### What you should do
Copy the lines below exactly as they appear, from the line with "You are a computer-use" up to and including the line with "pos(537,25)". Leave out the pictures.

### Data extract
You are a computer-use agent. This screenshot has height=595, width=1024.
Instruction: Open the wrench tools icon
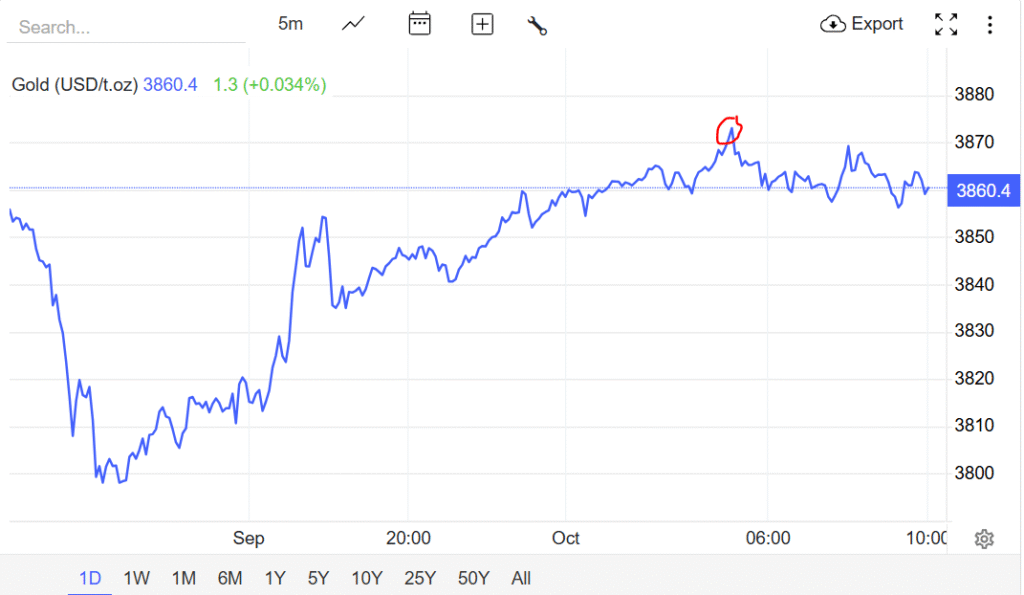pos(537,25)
...
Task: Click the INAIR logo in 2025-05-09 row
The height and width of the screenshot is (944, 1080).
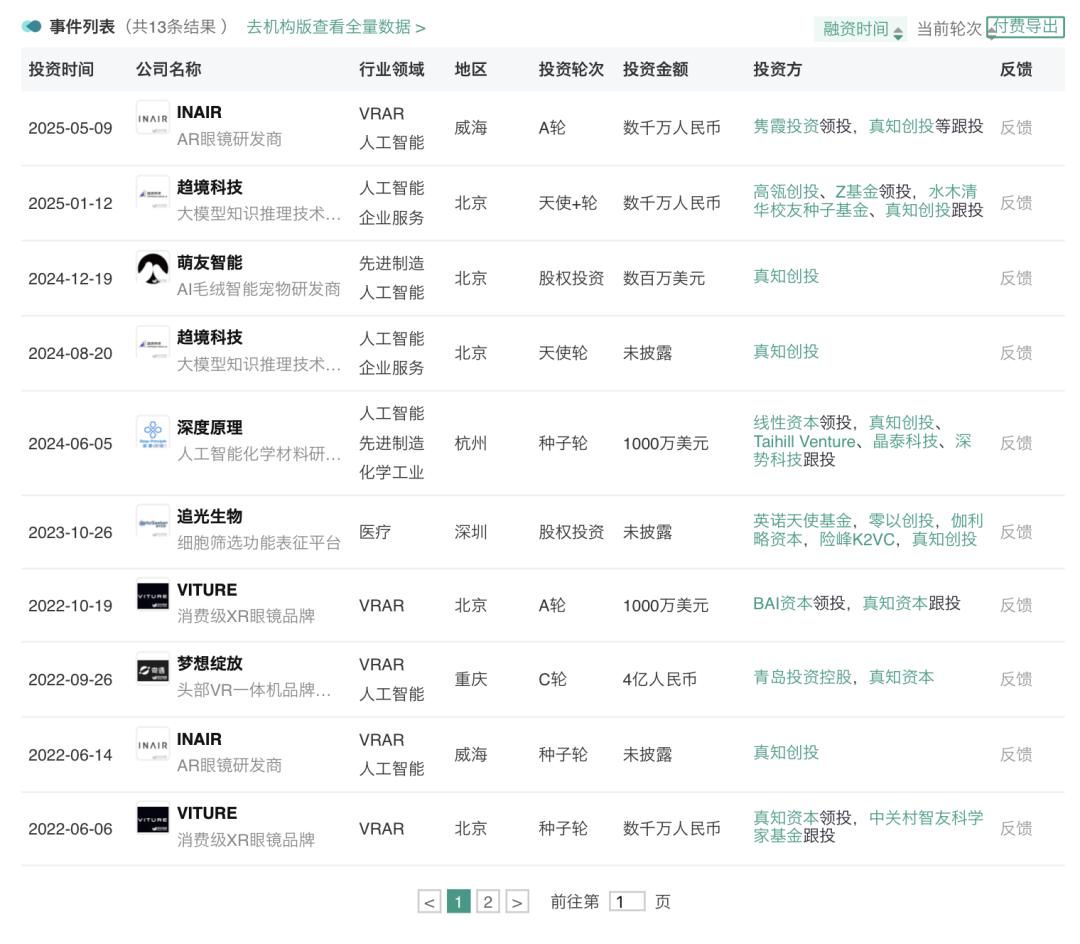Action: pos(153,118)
==
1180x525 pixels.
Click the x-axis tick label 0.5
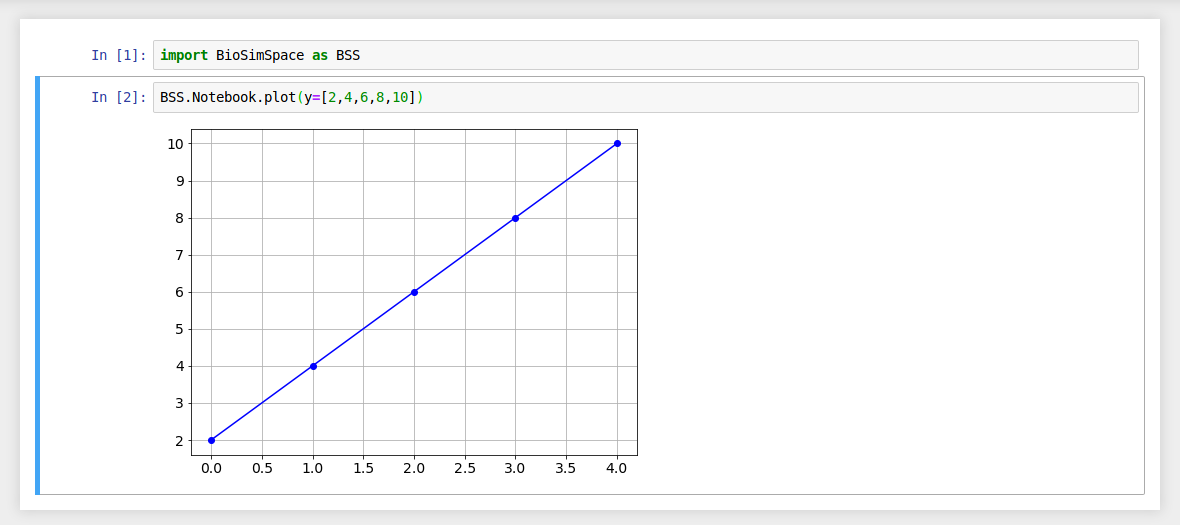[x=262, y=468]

### Answer for the task
You are a computer-use agent. This screenshot has height=595, width=1024.
Instruction: Open the wrench tools icon
pos(537,25)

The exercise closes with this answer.